A spectacular performance by newcomer Elsie Fisher absolutely dominates “Eighth Grade.” As Kayla, Fisher introduces us to the digital age inside our educational system and the social norms (and pressures) associated with the latest communication devices. Voted “Most Quiet” by her classmates, Kayla relies heavily on her self-promoting, motivational YouTube videos to help teens tackle their lack of confidence and issues with fitting in at school. And no one is more in need of heeding her own advice than Kayla herself.
Although somewhat slow at times, “Eighth Grade” meticulously illustrates the difficulties facing young teens with respect to a positive self-image while trying to break into the popular social cliques. The film looks and feels real. It never shies away from uncomfortable subject matter: seductive “Truth or Dare” revelations, manipulative sexting and even sexual techniques. But in the end, “Eighth Grade” is about one young girl’s dynamic relationships with her father and her peers.
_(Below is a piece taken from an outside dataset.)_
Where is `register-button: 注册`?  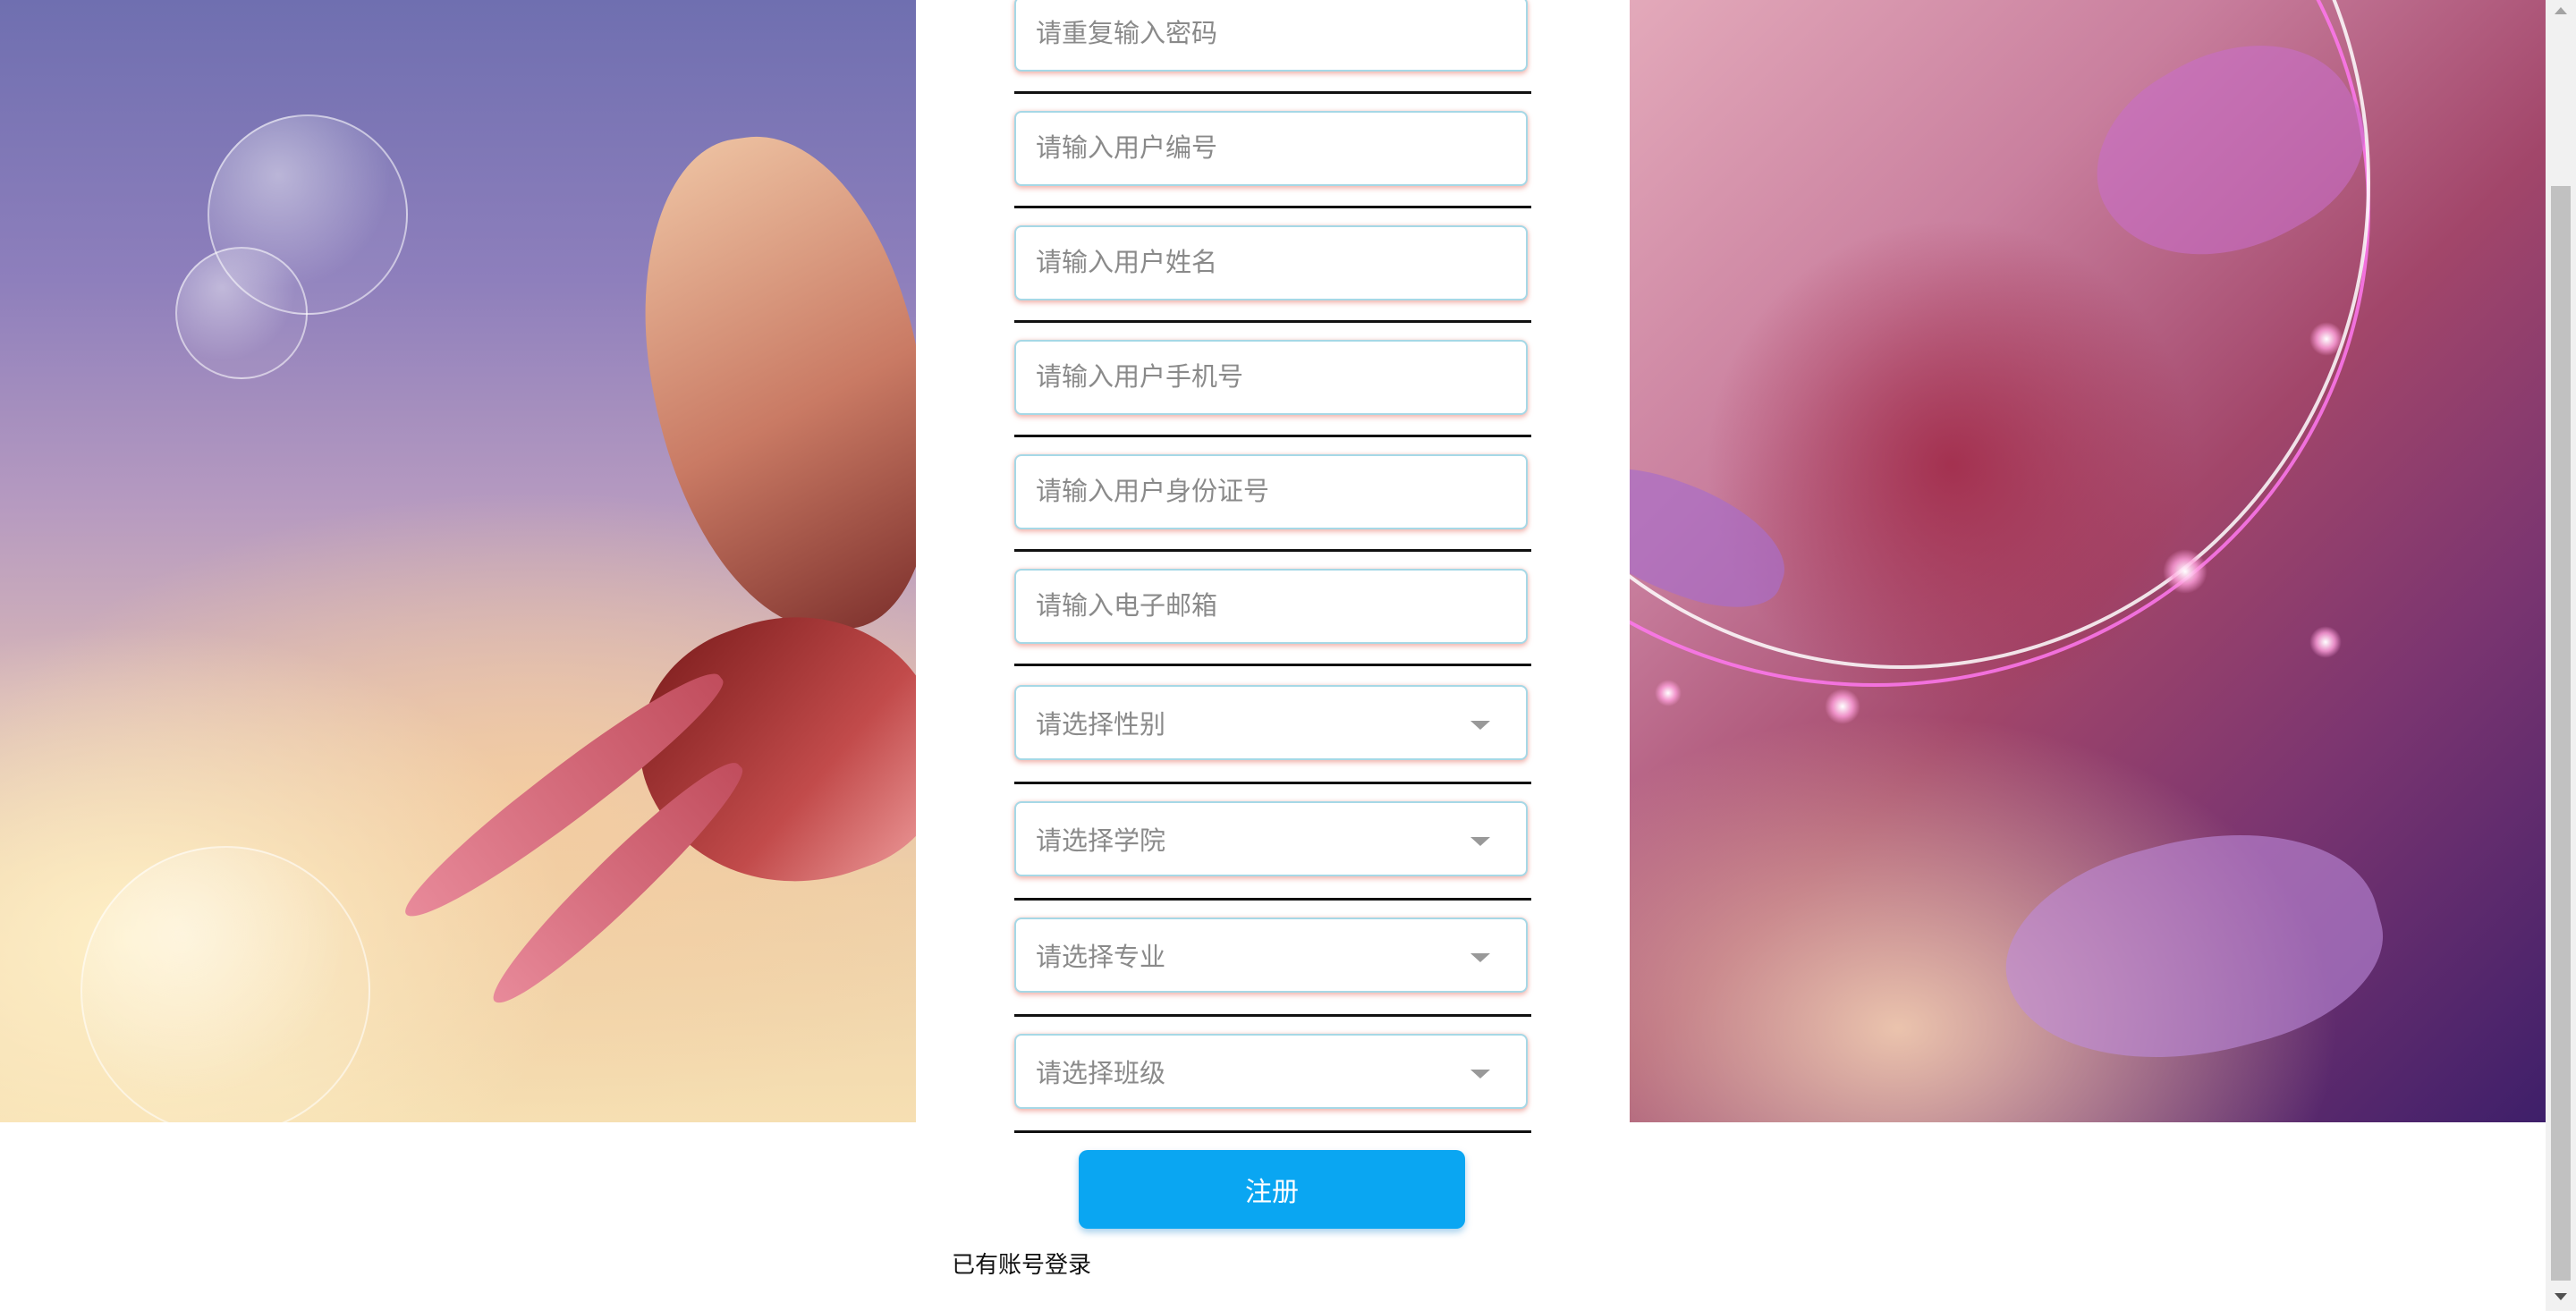
register-button: 注册 is located at coordinates (1272, 1190).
First-time feature film director Bo Burnham (who also wrote the script) makes a strong arrival with this compelling and raw story. With a relatively unknown group of actors, Burnham (himself a former YouTube star turned comedian) gives us an honest, truthful peek at the drama found inside today’s middle schools. This journey by one girl represents the insecurities experienced by all of us at one time in our lives. The desire and need for acceptance, whether at home, school or work, is both powerful and crippling at times.
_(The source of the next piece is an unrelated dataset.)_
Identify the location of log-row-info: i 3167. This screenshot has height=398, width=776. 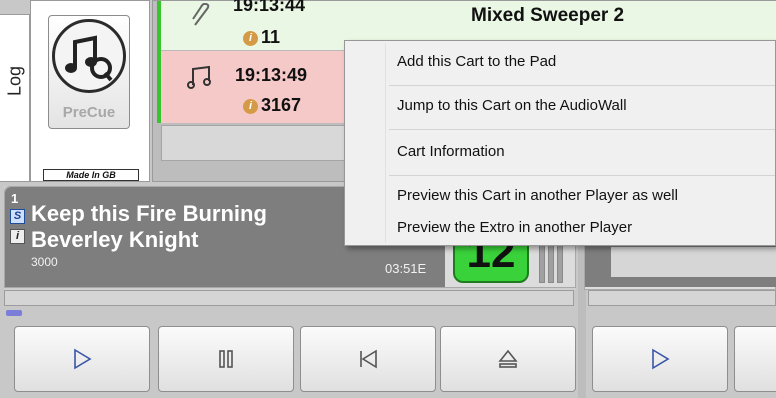
(272, 106).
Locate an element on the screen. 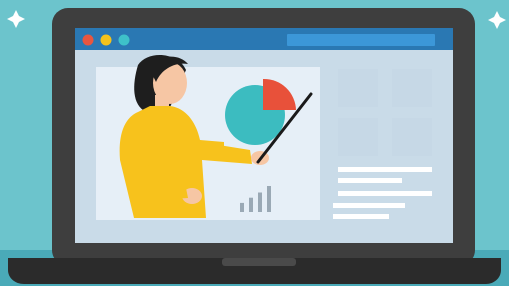 The width and height of the screenshot is (509, 286). address-bar is located at coordinates (361, 40).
Parents of teenagers may leave this movie with a “So what?” perspective. The narrative too real and too close to home that one may feel the storyline less remarkable. Digging deeper, though, this snapshot of a girl’s grappling with the school’s popular crowd, a love interest and rapport with her father, makes this movie an instant cult classic for middle schoolers.
Last year moviegoers were all enamored with “Lady Bird” and the truthfulness it presented of high school life. “Eighth Grade” captures the same essence but with new teens and their challenges. Elsie Fisher’s performance is unshakable and the best so far this year, making her my first Oscar contender for Best Actress in 2018.